2. The internet platform providers (known as intermediaries)
Of course, the key issue here is whether – and how – such providers would be appropriately licensed. It may be too big a step to demand of them an AFSL licence, as this might narrow the field to the highly “professionalised” and count out community owned platforms. But nevertheless, some due diligence and background checks should be undertaken by providers on those involved in making the ‘share offer’.
To undertake this, platforms will likely need to registered with ASIC and they will need to manage and report compliance with any of the limits/caps that any new CSEF law may want to enforce. This may also mean some form of pre-registration of investors and some form of ‘approved sponsor’ for each project. It would be useful also for providers to have standardised ‘offer information statements’ available to be issued with each offer made (see 1. above). Fees of course will need to be disclosed up front, as would dispute resolution if and when required.

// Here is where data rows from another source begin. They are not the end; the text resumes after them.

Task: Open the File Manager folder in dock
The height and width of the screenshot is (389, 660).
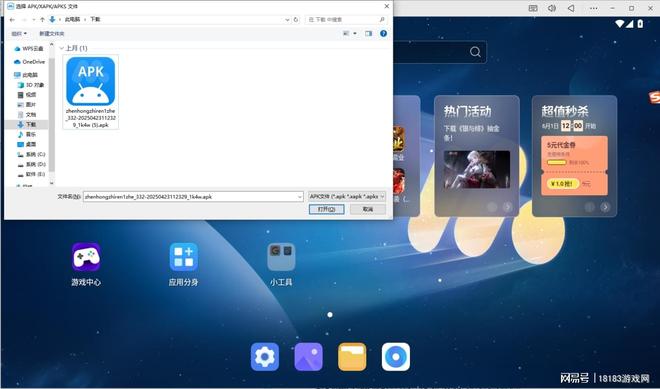Action: click(352, 357)
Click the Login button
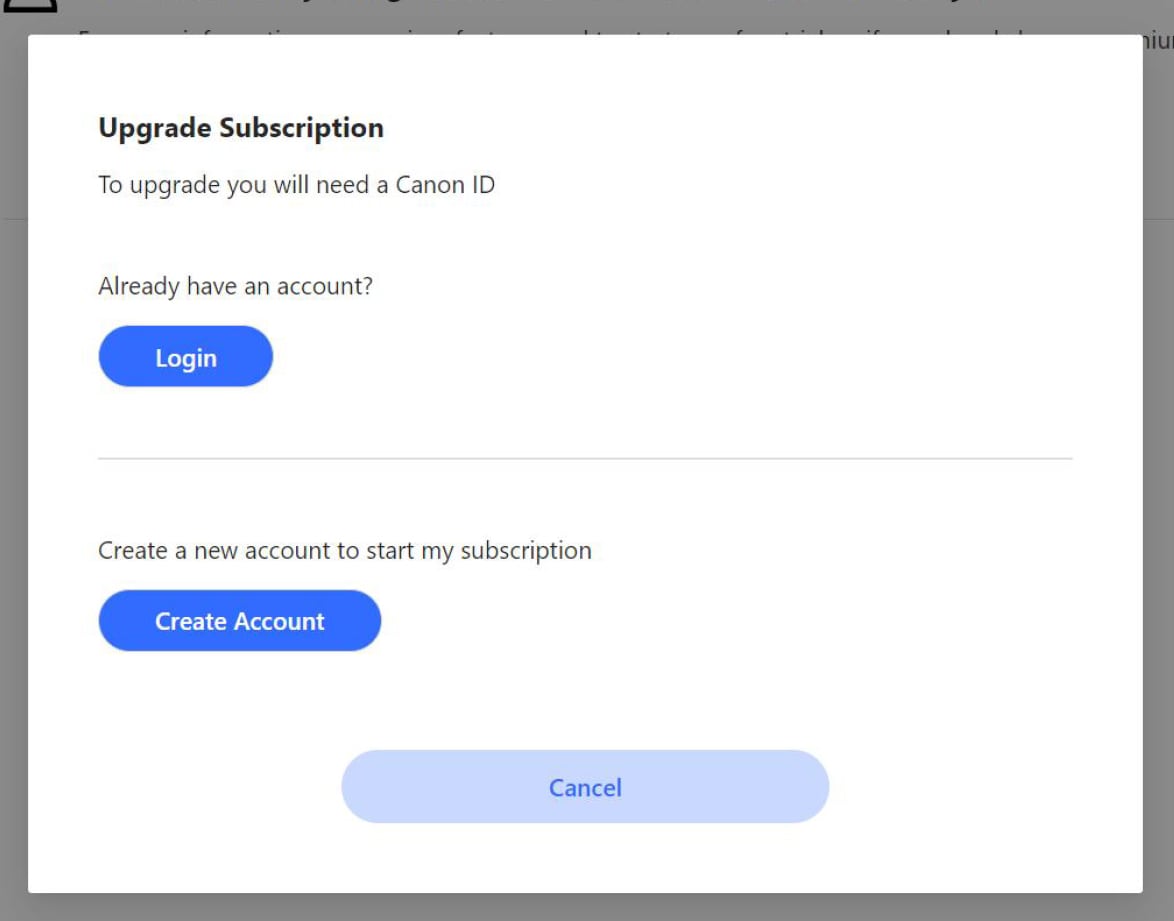This screenshot has height=921, width=1174. pyautogui.click(x=185, y=357)
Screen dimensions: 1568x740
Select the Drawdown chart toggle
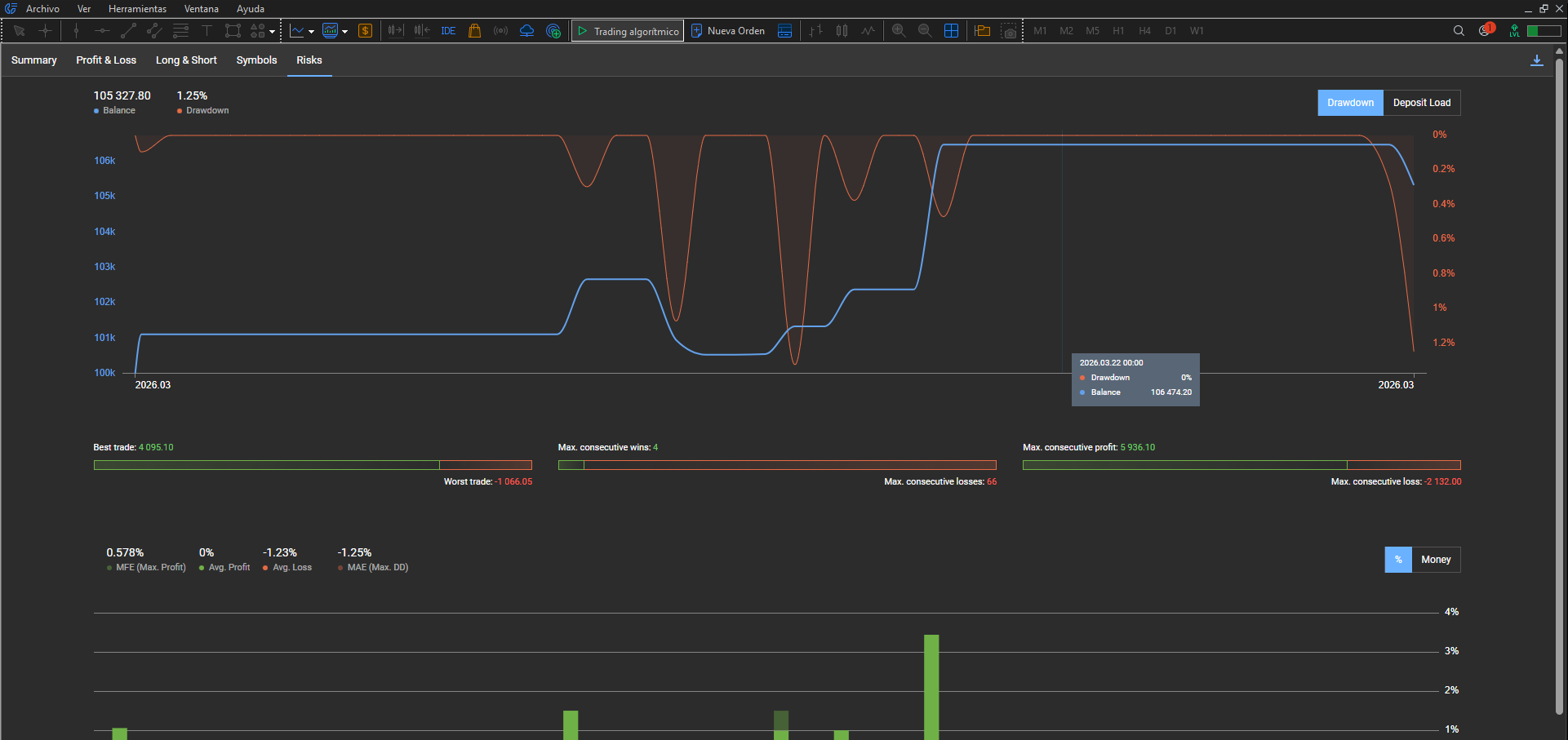[x=1350, y=103]
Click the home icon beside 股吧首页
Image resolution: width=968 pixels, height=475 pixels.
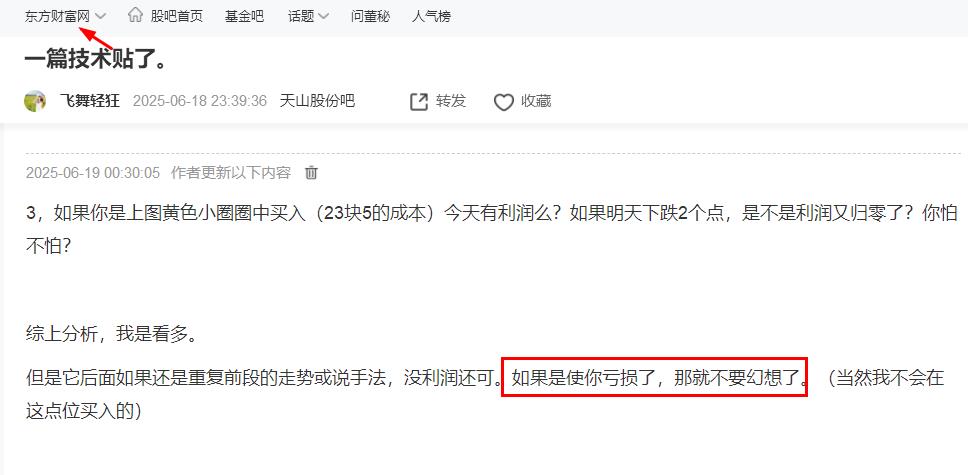click(135, 15)
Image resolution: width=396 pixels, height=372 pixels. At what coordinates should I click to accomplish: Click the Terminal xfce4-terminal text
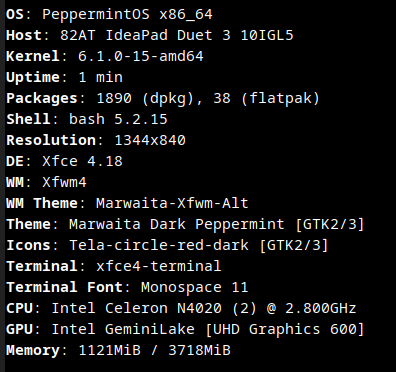click(x=114, y=266)
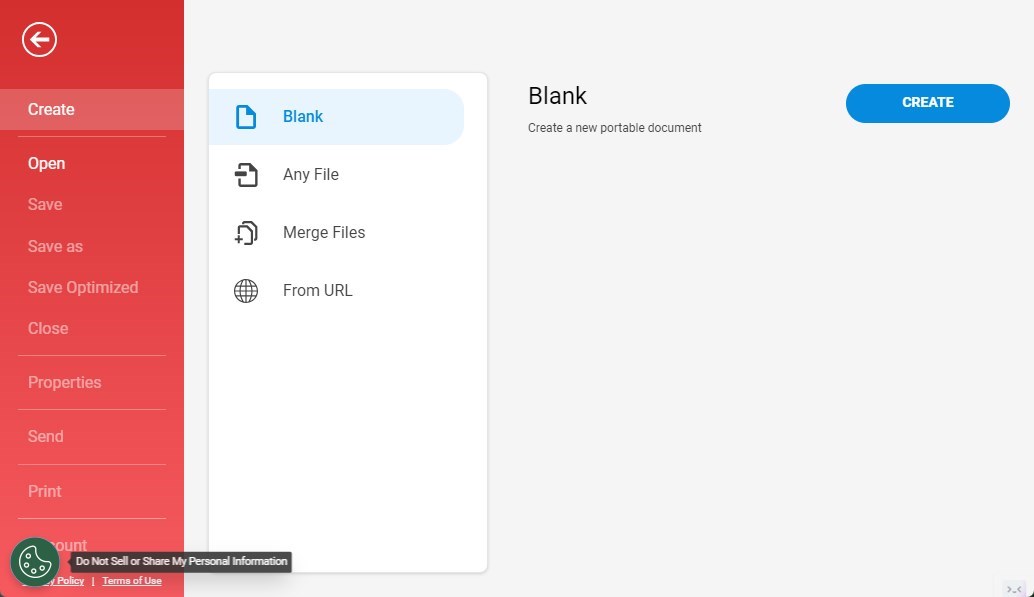Click the Any File import icon
This screenshot has height=597, width=1034.
coord(246,174)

Those providers offering the best ‘connectivity’ between investors and those making the offer would be expected to lead the development of the ‘market’, with quality ICT communications systems being stimulated accordingly.
3. The crowd who are investing
The problems associated with potentially increased risk (especially through fraud) can only be tackled in two ways (i) through the low limits placed on investors (both in terms of the amount per project and total investments in any 12 month period), so that CSEF investors are not encouraged to risk the greater part of their savings and (ii) making it clear through constant acknowledgement the higher risk nature of CSEF investments and that they are subject to lower disclosure requirements than other investment offers.
On the other hand, investors themselves will likely be demanding payment systems that are more transparent and more “localised” (subject to prescribed neighbourhoods, as some in the US are, where people are known to each other and identify with the project, thus maximising accountabilities), with perhaps systems offering “public feedback” (like eBay). Investor reporting responsibilities will also have to be clear and perhaps signed up for.
In conclusion, for social enterprise, CSEF will enable substantial funding beyond the current philanthropic and Government sources currently being accessed. It will substantially increase seed funding for start-ups, along with patient capital for the more creative and innovative projects which might have a much longer time-frame for breaking even.
CSEF will no doubt evolve over time – as will the regulatory framework – with it hopefully becoming a lot cheaper and easier as worries about ‘fraud’ and ‘villains’ are seen to be largely unrealised.
CSEF must become something for everyone, not just the well-off ‘investing community’. This will happen only so long as those balanced limits and conditions are applied with regard to fraud and increased risk.
A more supportive approach to CSEF could really encourage ordinary people to ‘get back’ to investing in their local economies, with this becoming potentially the major source of funds for social enterprises and community owned businesses in future.
The rise of CSEF is indicative of increasing interest from the general community to be personally involved in social and caused related enterprises. It needs to be opened up by Governments to enable it to reach its full potential. Making a submission to the latest of the Government’s CSEF reviews would be one way of bringing to notice this potential.
About the author: Alan Greig is a Board member Employee Ownership Australia Ltd, a Director of The Mercury Centre Cooperative Ltd and Co-ordinator of the Social Enterprise Legal Models Working Group. He is not a lawyer, so the above represents opinion only.